Esta invitación no se extiende únicamente al filósofo profesional, como si la reflexión fuera un club privado para académicos titulares. Ya desde la antigua Grecia, la filosofía cuenta con una gran tradición de amateurismo que florece tanto en la literatura, la poesía y las bellas artes como en los seminarios de filosofía. No requiere de una universidad, sino más bien del equilibrio entre la vida social y la soledad que las universidades —en la mejor de las situaciones— sí proporcionan. Igual que el Liceo de Aristóteles, el jardín acompaña a la vida de la mente. Desde un punto de vista estético, satisface diversos gustos, coloridos o apagados, geométricos o sinuosos, saturados o austeros. Sin embargo, en una época de celeridad, sobreestimulación e interrupciones como la que estamos viviendo, lo más importante es que el jardín constituye una oportunidad para levantar el pie, observar con detenimiento y pensar con audacia; es un antídoto de la distracción. «La raza humana vive por medio del arte y el razonamiento», escribió Aristóteles en su Metafísica. Más de dos milenios después, el jardín continúa siendo un raro refugio para ambos.

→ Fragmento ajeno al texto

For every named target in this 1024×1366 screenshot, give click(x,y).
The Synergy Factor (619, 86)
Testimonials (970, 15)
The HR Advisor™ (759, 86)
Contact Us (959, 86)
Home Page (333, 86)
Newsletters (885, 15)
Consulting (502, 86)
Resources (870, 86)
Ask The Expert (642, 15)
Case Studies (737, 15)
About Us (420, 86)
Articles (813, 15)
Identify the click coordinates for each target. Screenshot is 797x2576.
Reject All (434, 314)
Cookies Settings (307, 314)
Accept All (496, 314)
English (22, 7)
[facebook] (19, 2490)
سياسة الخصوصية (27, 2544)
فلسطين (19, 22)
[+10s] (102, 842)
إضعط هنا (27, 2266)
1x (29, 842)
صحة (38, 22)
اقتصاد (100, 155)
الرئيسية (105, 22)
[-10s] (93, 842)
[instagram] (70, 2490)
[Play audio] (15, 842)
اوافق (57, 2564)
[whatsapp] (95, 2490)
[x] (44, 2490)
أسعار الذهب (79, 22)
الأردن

Los jardines pueden ser bellos, a veces de una forma abrumadora. Pueden consolar, calmar y elevar el ánimo, pero también pueden desconcertar y provocar, y este suele ser su valor filosófico. A pesar de todas sus temáticas comunes —orden y desorden, crecimiento y descomposición, consciencia e inconsciencia, animación y estasis—, los jardines revelan un conflicto, es decir, la lucha conceptual en toda civilización y en toda mente civilizada. Por este motivo, en la historia del jardín participan personajes muy variados con unas sensibilidades discordantes. En el jardín de su casita de campo, Jane Austen buscaba el consuelo de la perfección. Los manzanos helados de Leonard Woolf le sugerían justo lo contrario: un atisbo de la precaria brutalidad del mundo. Para Marcel Proust, encerrado en la humedad mohosa y el olor a letrina de su dormitorio, tres bonsáis simbolizaban la búsqueda del tiempo perdido. El árbol de los pensamientos de Friedrich Nietzsche en Italia era para el filósofo enfermizo una fuente de valor y fortaleza: olvídate del pasado; sigue creando y destruyendo. La escandalosa autora francesa Colette descubrió la paz contemplativa en las rosas. Una generación más tarde, Jean-Paul Sartre describía la náusea provocada por un castaño: un grito existencialista que congregó a una generación. De este modo, los jardines hacen que resulte más sencillo identificar la verdad de la discordia filosófica, y que sea más difícil pasarla por alto. «La piedad requiere de nosotros que hagamos honor a la verdad por encima de nuestros amigos», escribió Aristóteles en su Ética a Nicómaco. Con este mismo ánimo, el presente libro no es un recorrido por grandes fincas, sino por unas grandes mentes y por los jardines que tanto amaban (y en ocasiones tanto detestaban). No es una obra de filosofía, sino el retrato de una serie de vidas filosóficas. La recompensa que ofrece es una mayor familiaridad con la naturaleza, la naturaleza humana y su misteriosa fusión: el jardín.